A collector has to convey two thoughts to the patient, says Sullivan:

— Money is owed to the practice.

— The collector understands the problems facing the patient.

"That does not necessarily mean that you agree with me," he says.

The collector expresses understanding primarily through tone of voice but also through words. Phrases like "we understand" and "yes, it is a difficult time" are tools of the successful collector, says Sullivan.

It is difficult to find someone who can be sensitive, yet know when he or she is being conned. "The person who does our collections for us has done it for 19 years. We have the wonderful benefit there of her knowing those patients that are long-term and being sensitive to that," says Batten. "Yet she also is a very wise person who knows when she is being taken for a ride."

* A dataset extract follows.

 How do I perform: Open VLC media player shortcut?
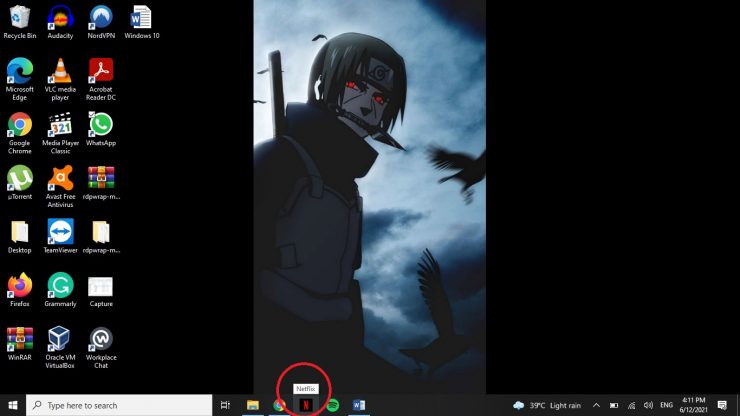click(60, 72)
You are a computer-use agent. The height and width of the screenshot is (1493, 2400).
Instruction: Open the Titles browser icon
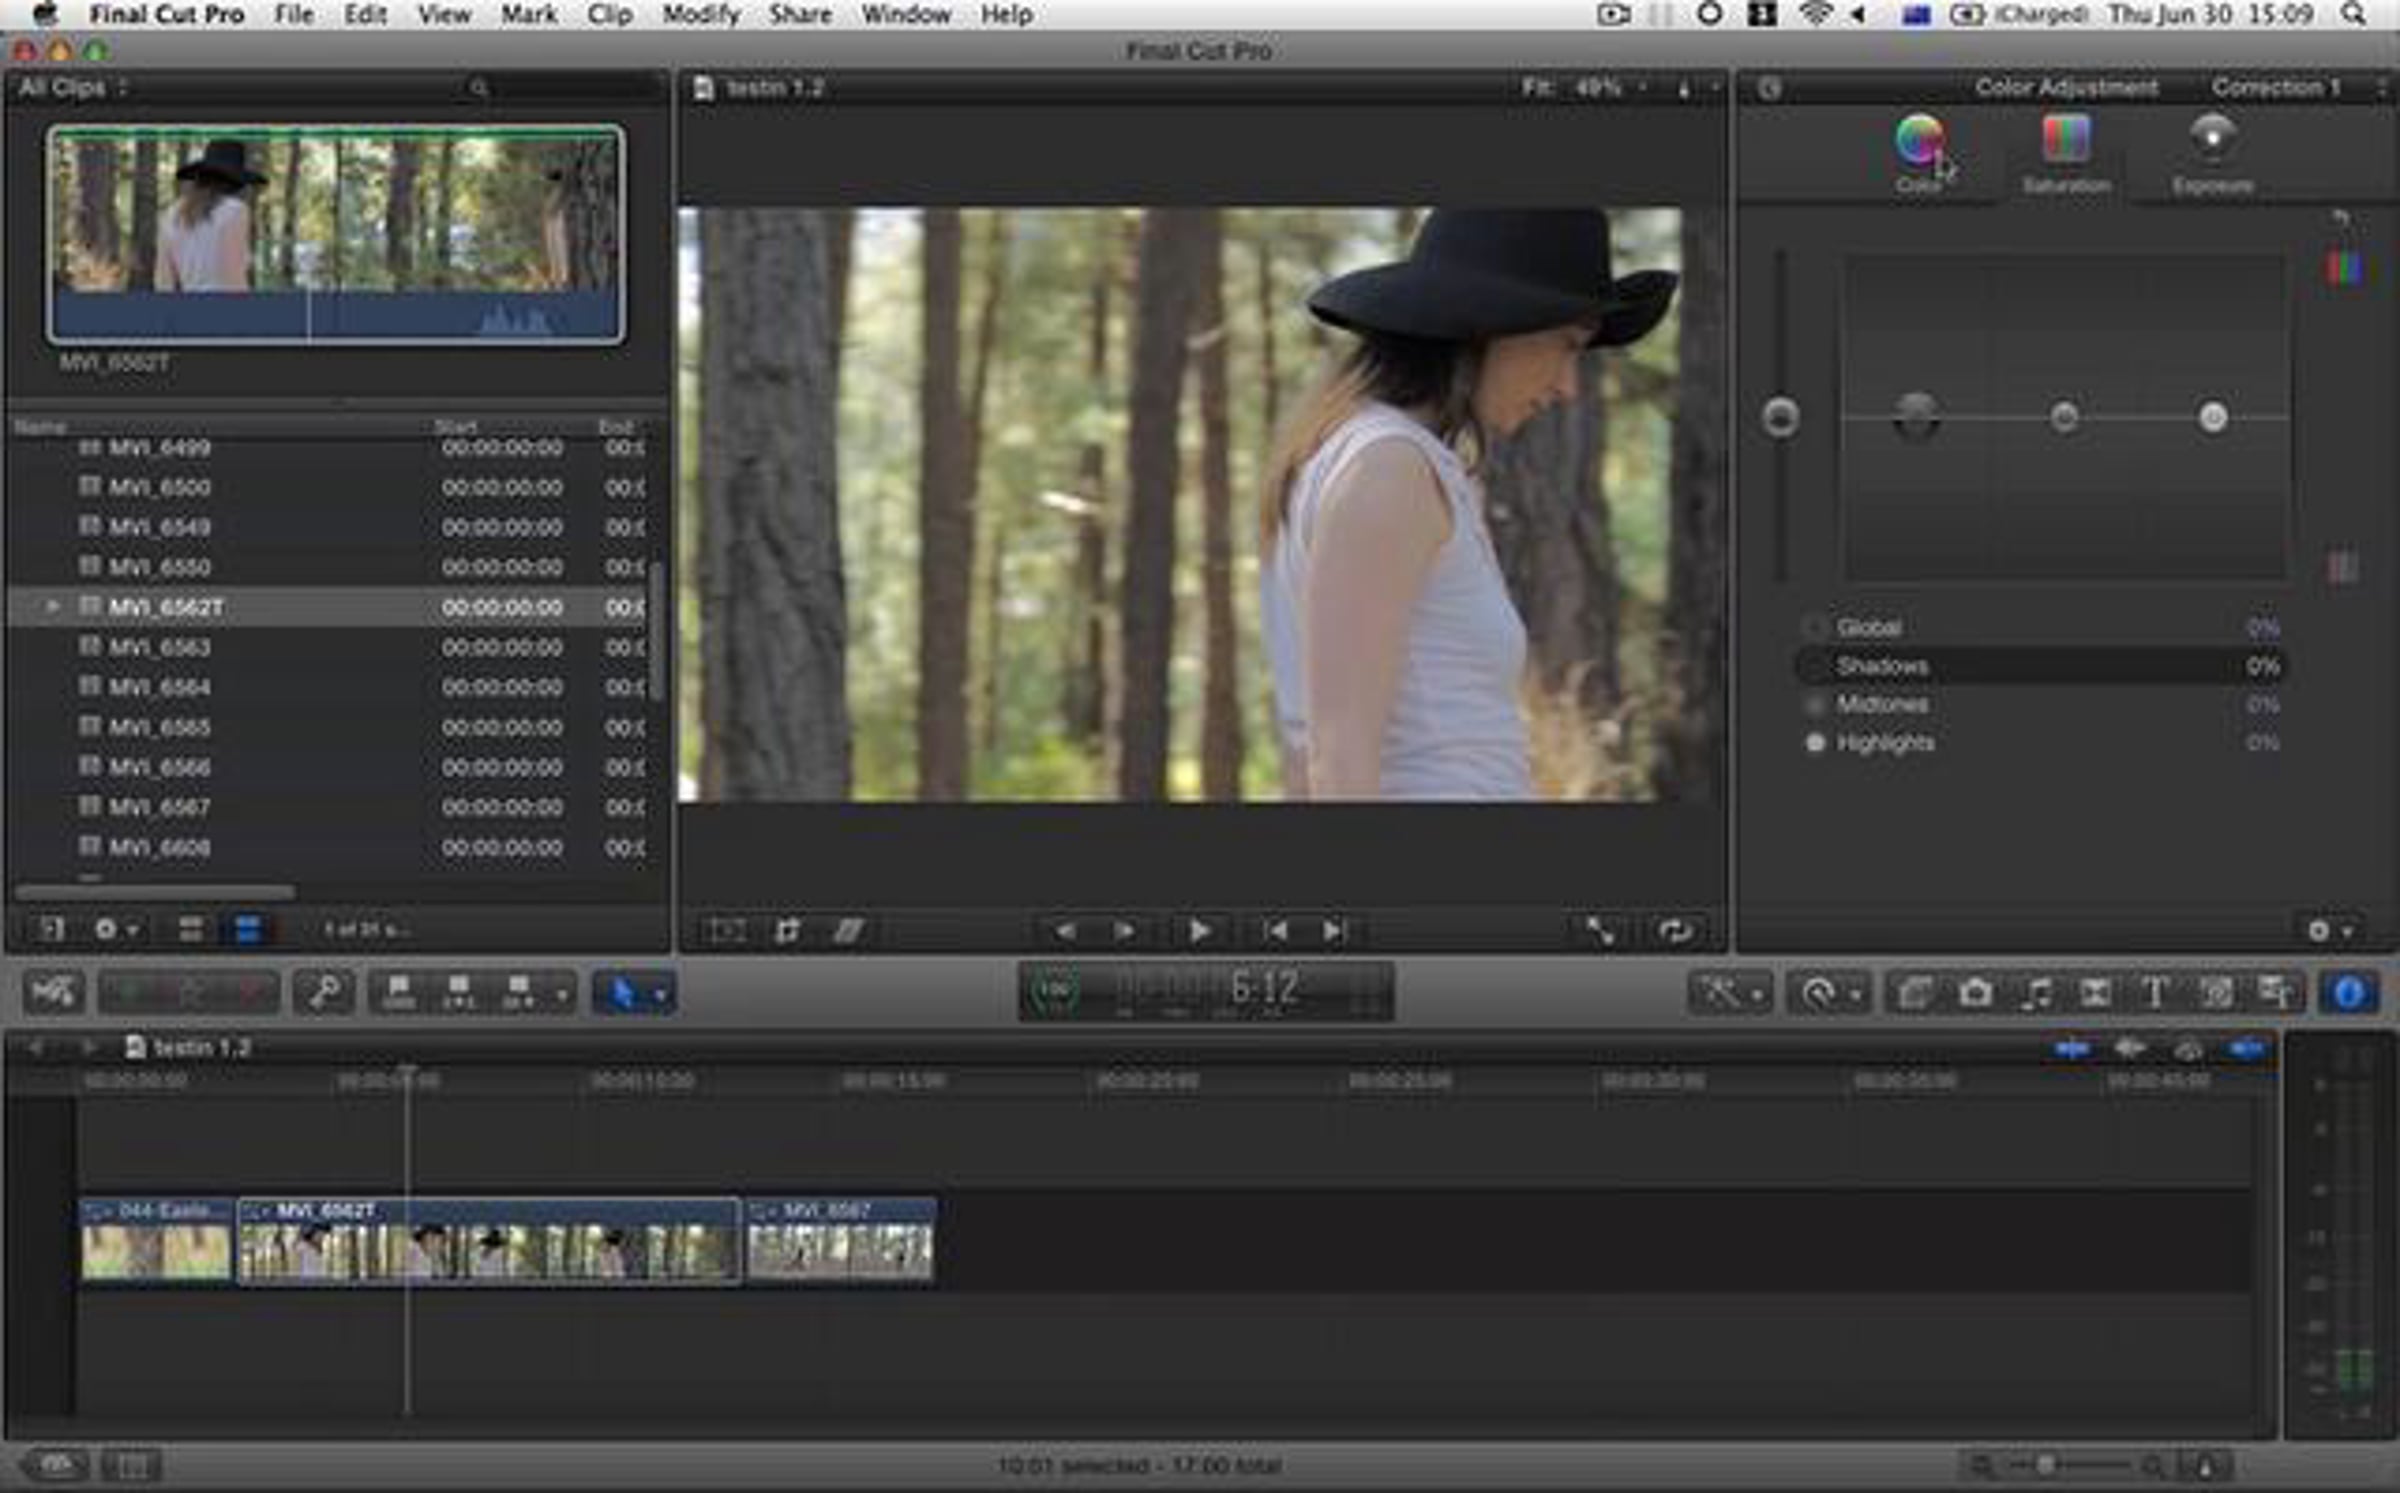point(2155,993)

Although most of the skills necessary to succeed in responding properly to one of these moments can be taught, Batten says not all employees are cut out to be goodwill ambassadors. "Some people are blessed with common sense and automatically do them," she says.

On the other hand, there are people who have a terrible time trying to respond to patients appropriately in almost any circumstance. "For them it’s better that they not go out on that limb," she says.